Keep in mind that we are talking about a political force in U.S. elections that dollar-for-dollar bids fare to be the equal of the two major political parties, parties that, unlike the KBP, voters can reward or punish at the polls and which, in theory are accountable to the electorate. And therein lies the problem – and a bunch of troubling questions:
Question #1
Are elections a true test of anything in America anymore?
Question #2
Can voters expect politicians or “experts” beholden to billionaires to tell the truth about anything?
Question #3
Is the integrity of the process at the very heart of this republic not now so compromised as to be a farce?
Question #4
Can a party “obsessed with secrecy” be expected to care about transparency – a euphemism for honesty and integrity – in a government it has bought and paid for?
Question #5
Would sane law-abiding citizens vote for a party bearing the name of an individual who once ran for nation’s second highest office pledging to abolish Social Security, the Federal Reserve System, welfare, and the minimum wage, among other wacky extremist proposals?
Question #6
Should a company that has sold millions of dollars of petrochemical equipment to Iran, a country the U.S. State Department calls an “active state sponsor of terrorism”, be allowed to participate in any way, shape, or form in the U.S. electoral process?
Also, noteworthy are allegations that Koch Industries Inc. has also repeatedly made improper payments to win business in Africa, India, and the Middle East – charges the Kochs have not challenged in the courts.

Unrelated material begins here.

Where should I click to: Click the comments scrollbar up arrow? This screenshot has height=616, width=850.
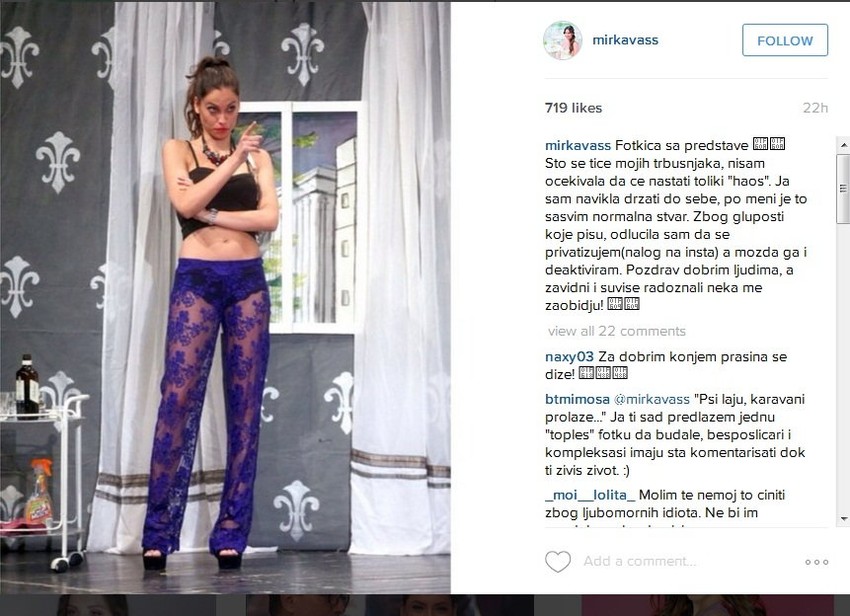(x=843, y=145)
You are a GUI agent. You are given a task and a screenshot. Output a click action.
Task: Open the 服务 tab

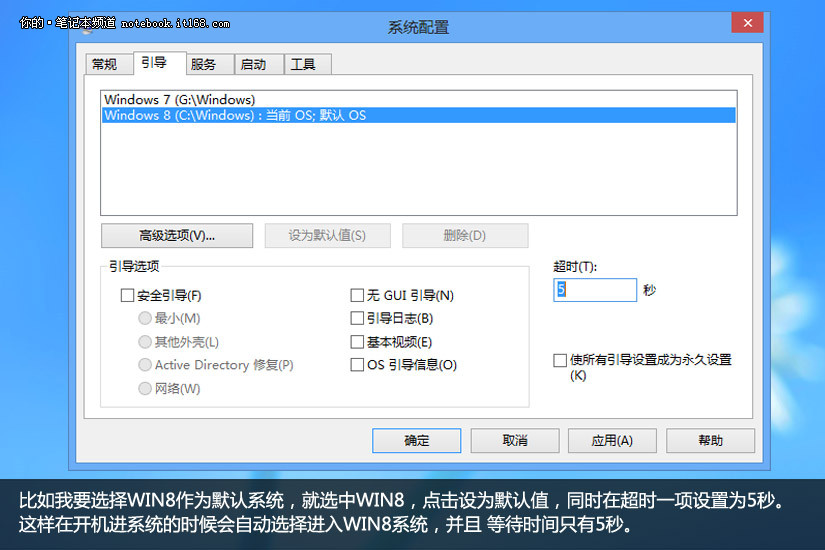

The Koch brothers are flaming libertarians who love the “free market” and hate government regulation. It’s okay for them to interfere with the “invisible hand” in the marketplace and to corrupt the political process because we can trust them to do what’s best for the country, see?
The guy we can’t trust is Barack Obama. The same Obama who twice won a clear majority in a national elections despite having to run against Republican candidates who received truckloads of cash from the Koch brothers, Rupert Murdoch, Sheldon Adelson, et al, not to mention being subjected to a torrent of racist slurs, slander, innuendos, lies, and misrepresentations on Fox News.
We’re talking about the President of the United States, folks. Question: What kind of patriotic Americans would refuse to treat a sitting president with respect? Answer: Subversive ones.
The Cold War is history now. The world has changed. It is no less dangerous than it was when the hammer and sickle were hated symbols of an ideology we equated with evil, but the dangers are different.
In retrospect, the danger of subversion in the early days of the Cold War was exaggerated. Ironically, today it is underrated. Bottom line: The KBP and what it stands for poses a far greater threat to the “American way of life” than Communism ever did.
On a happier note, it’s possibly that when the all the votes are counted the Koch brothers will have wasted a big chunk of that $900 billion they intend to spend in 2016 to buy the White House – the only part of the government they still don’t own. Let’s hope so.